GC32C-08
The Spatial-sampling Charcteristics of Global Optical Imagers: Implications on Product Interconsistency over Land And Coastal Waters

Wednesday, 16 December 2015: 12:05
3014 (Moscone West)
Nima Pahlevan, NASA Goddard Space Flight Center, Greenbelt, MD, United States
Abstract:
With the increasing need to construct long-term climate-quality data records to understand, monitor, and predict climate variability and change, it is vital to continue systematic satellite measurements along with the development of new technology for more quantitative and accurate observations. The Suomi-NPP mission provides continuity in monitoring the Earth’s surface and its atmosphere in a similar fashion as the heritage MODIS instruments onboard NASA’s Terra and Aqua satellites. The reflective properties of the Earth surface, including land surface reflectance (LSR) and remote sensing reflectance (Rrs) in costal waters, are among the essential climate variables from which higher-level products relevant to biological and biogeochemical activities can be explored. In this study, we aim at quantifying consistency amongst Aqua-MODIS, Terra-MODS, and the Suomi-NPP VIIRS LSRs as well as Rrs in coastal waters (Level-2). To avoid interferences from sources of measurement and/or processing errors other than spatial sampling, including calibration, atmospheric correction, and the effects of the Bidirectional Reflectance Distribution Function (BRDF), the MODIS and VIIRS Level-2 products are simulated using the Landsat-8’s Operational Land Imager (OLI) Level-2 products.
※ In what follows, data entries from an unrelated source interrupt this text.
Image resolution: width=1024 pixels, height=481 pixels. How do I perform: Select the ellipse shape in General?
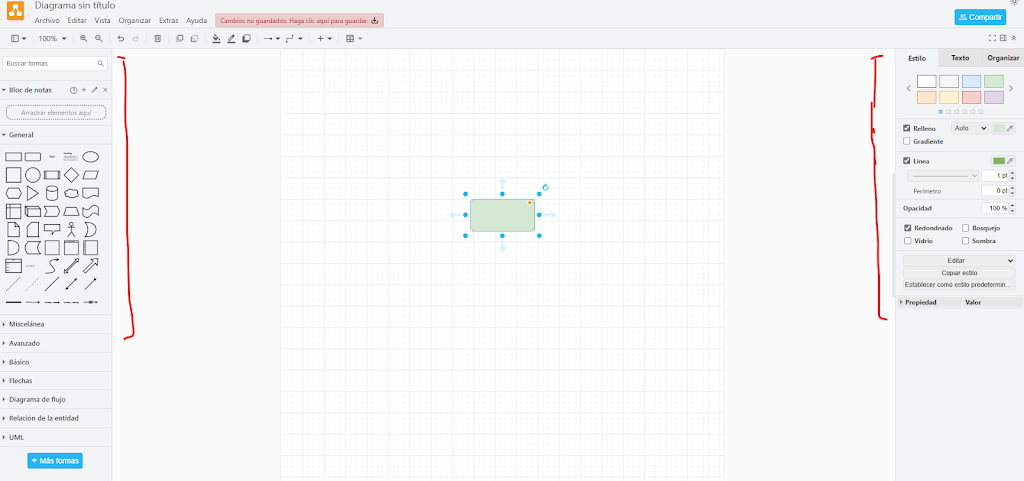pyautogui.click(x=90, y=156)
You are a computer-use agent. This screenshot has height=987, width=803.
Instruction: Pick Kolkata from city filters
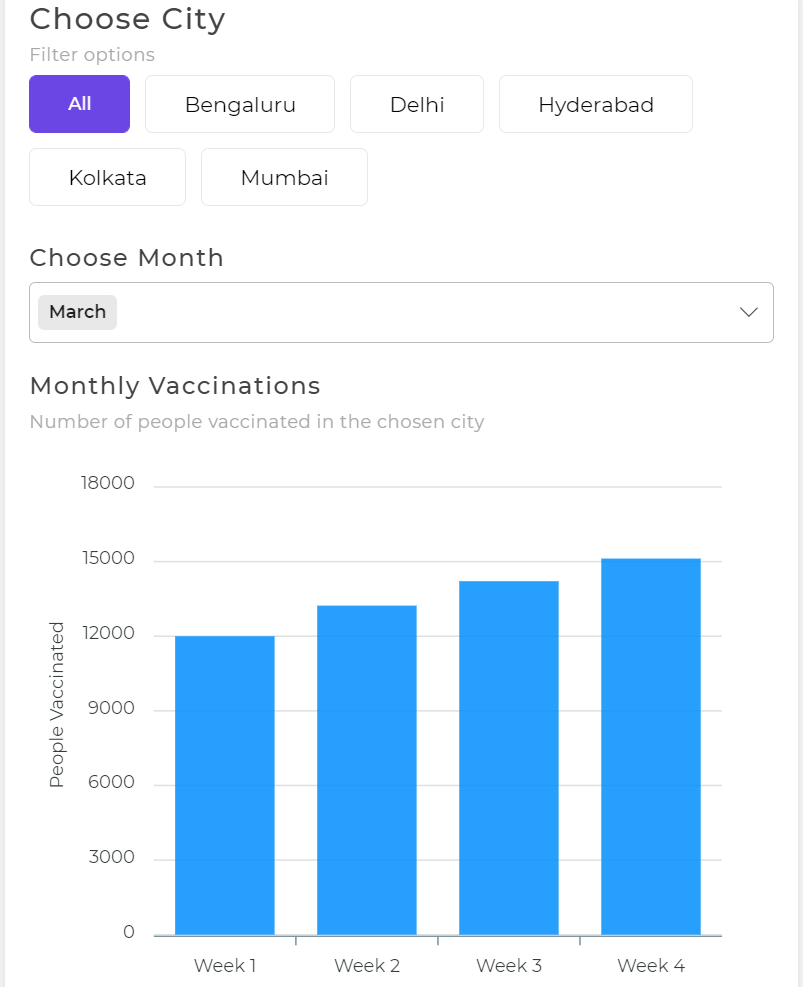[107, 178]

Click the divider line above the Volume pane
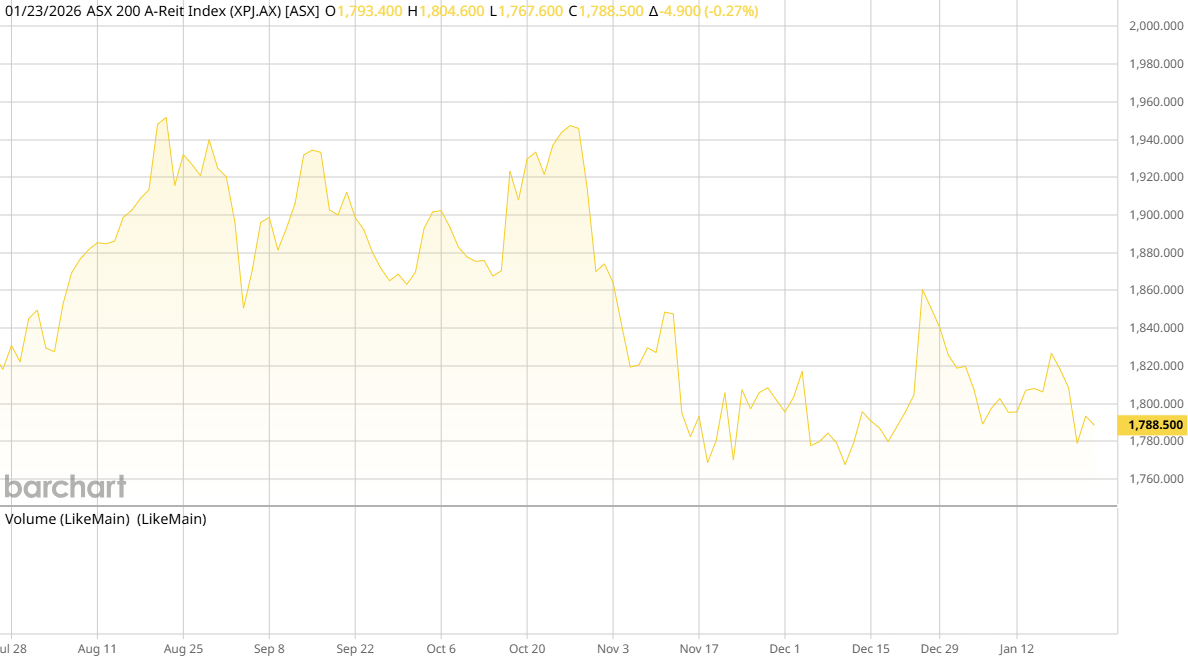(558, 506)
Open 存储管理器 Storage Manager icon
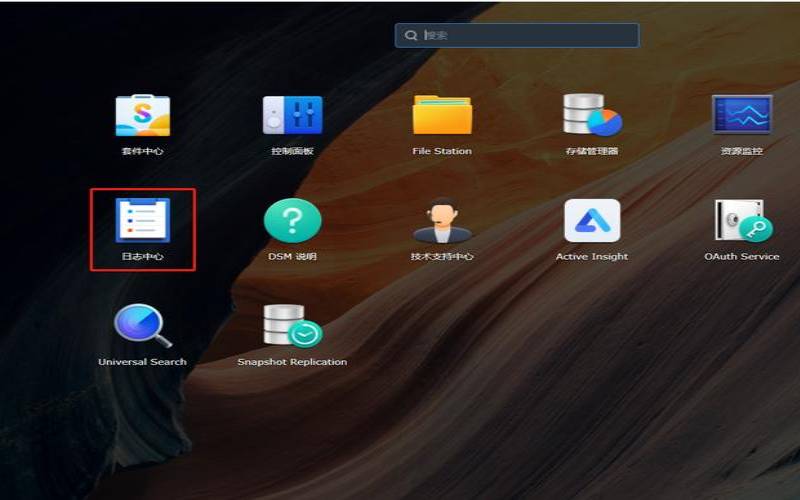The image size is (800, 500). pos(592,115)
The simulations are performed using the instruments’ point spread functions on a daily basis for various OLI scenes over a 16-day revisit cycle. Preliminary results over land targets show that the daily mean biases (computed over the entire OLI area) in LSRs due to spatial sampling remain below 0.0015 (1%) in absolute surface reflectance. Overall, the disparity increases when VIIRS viewing zenith angle is larger than that of MODIS. Similar trends were observed for the simulated NDVI products. Depending on the spatial heterogeneity of the OLI scenes, per-grid-cell differences can reach up to . Further spatial analysis of the NDVI and LSR products revealed that depending on the user requirements for product intercomparisons different spatial scales might be used. It was found that if per-grid-cell differences on the order of 10% (in LSR or NDVI) are tolerated, the product intercomparisons are expected to be immune from effects of spatial sampling. The analysis over coastal waters is currently ongoing.